Happy Request is out of Florida-bred April Sonnett, winner of a pair of minor stakes at old Suffolk Downs and Hialeah Park. Also third in the Florida Oaks at Tampa Bay Downs among her stakes placings, April Sonnett earned $211,316 from 49 career starts.

April Sonnett is by Dike, a Claiborne Farm blueblood who was unlucky to be born the same year (1966) as Hall of Famers Majestic Prince and Arts and Letters. Dike was third to that pair in the 1969 Kentucky Derby, and third again when Arts and Letters denied Majestic Prince the Triple Crown in the Belmont S. Trained by Lucien Laurin, later famous for Triple Crown legend Secretariat (1973), Dike won the Breeders’ Futurity, Gotham S., and Wood Memorial. 

10. April Sonnett’s half-brother, Hill Pass, was on the Derby trail and later upset Best Pal.

April Sonnett is out of Pass Me, who is also the dam of Hill Pass. On the Derby trail at Fair Grounds, Hill Pass captured the 1991 Old Hickory S. and placed in the 1992 Risen Star S. and Louisiana Derby (then a Grade 3). Later joining the late Hall of Famer Jack Van Berg in California, Hill Pass competed in several graded stakes and earned his biggest win in the 1994 San Pasqual H. (G2). He famously upset Hall of Famer Best Pal as a 15-1 longshot.

11. Pass Me’s sire is an obscure son of Buckpasser.

Pass Me is by Pass, an unraced stallion who never sired a stakes winner. But Pass was well-bred himself as a son of Hall of Famer Buckpasser and French champion filly *Casaque Gris, victress of three major races capped by the Prix Vermeille.

12. Derma Sotogake descends from a family cultivated at the Virginia estate of James Madison.

Pass Me’s dam, Schooner, was bred by Marion duPont Scott of Montpelier, formerly the property of President James Madison. Schooner belonged to a family that she cultivated with great success, including champion steeplechasers Shipboard and Soothsayer, and champion grass horse Parka. 
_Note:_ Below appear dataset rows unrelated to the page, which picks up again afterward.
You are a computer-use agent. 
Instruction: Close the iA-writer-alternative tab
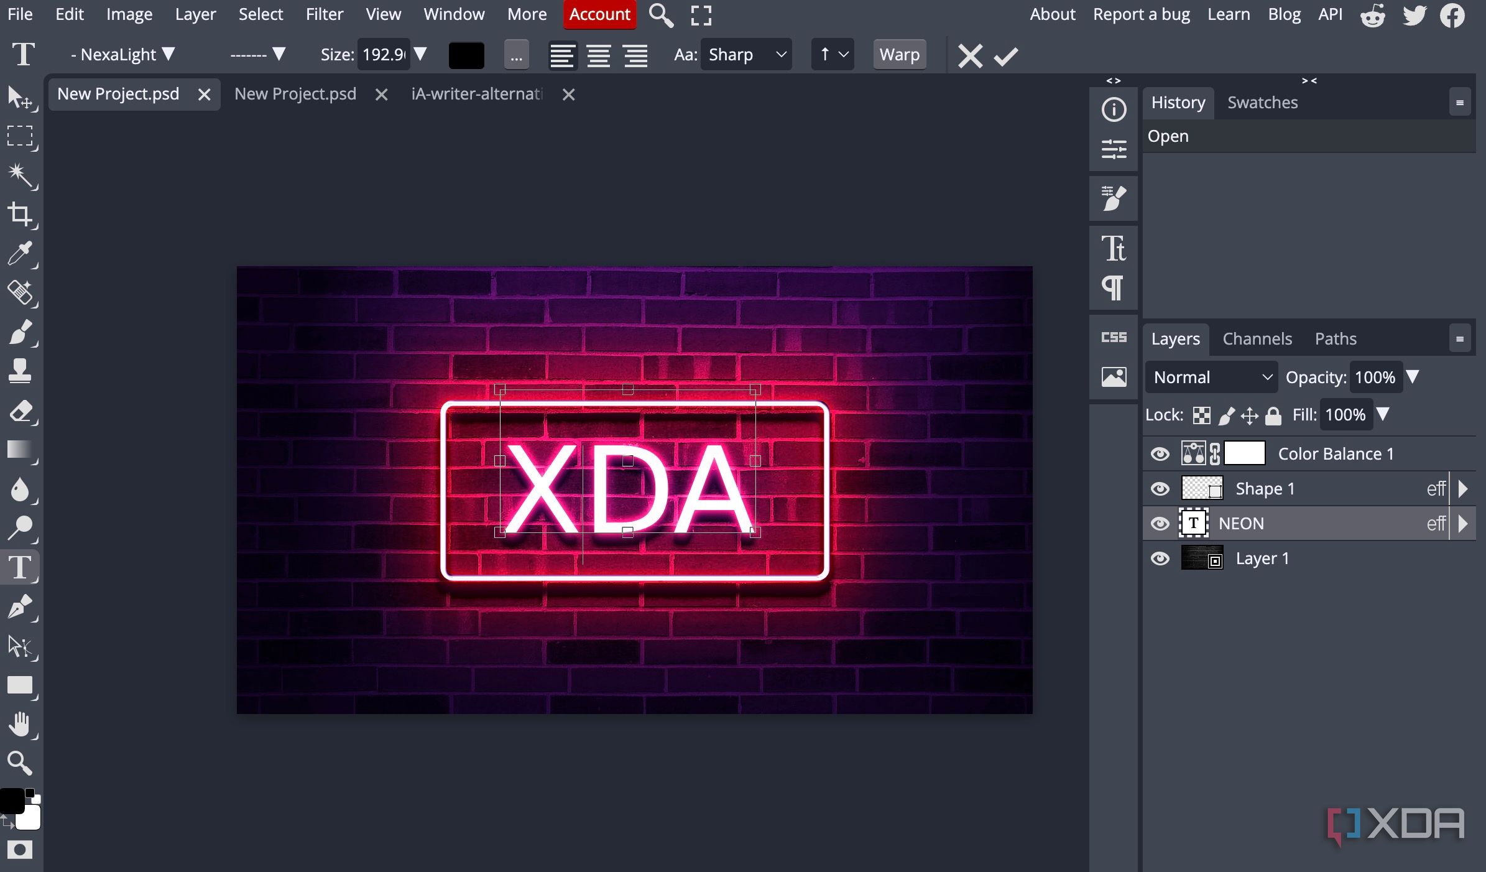[569, 95]

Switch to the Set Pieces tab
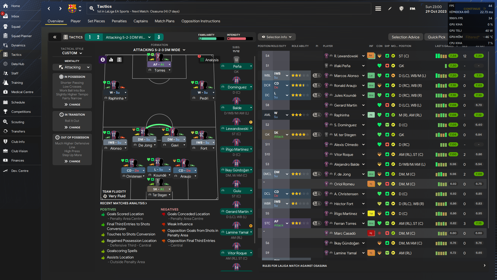96,21
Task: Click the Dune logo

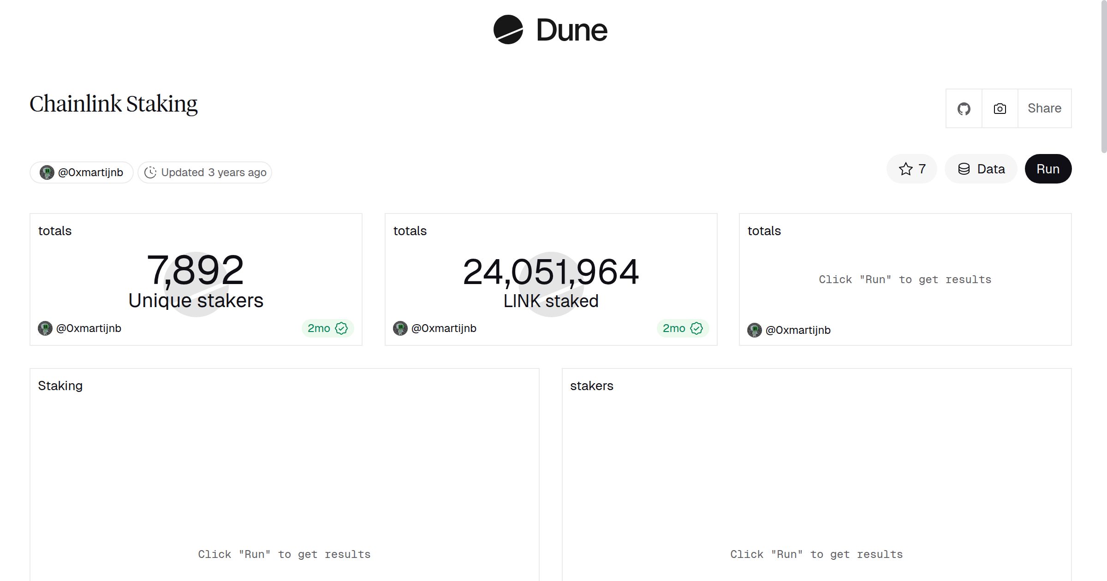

Tracing the female line further back to its British roots, this is the family labeled number 12. Two early Kentucky Derby winners also descend from this family, near relations Joe Cotton (1885) and His Eminence (1901). But Derma Sotogake’s branch of the family is quite distant from theirs; you have to go back to the late 18th century to find the common ancestress – Proserpine, a full sister to the legendary racehorse and patriarch Eclipse.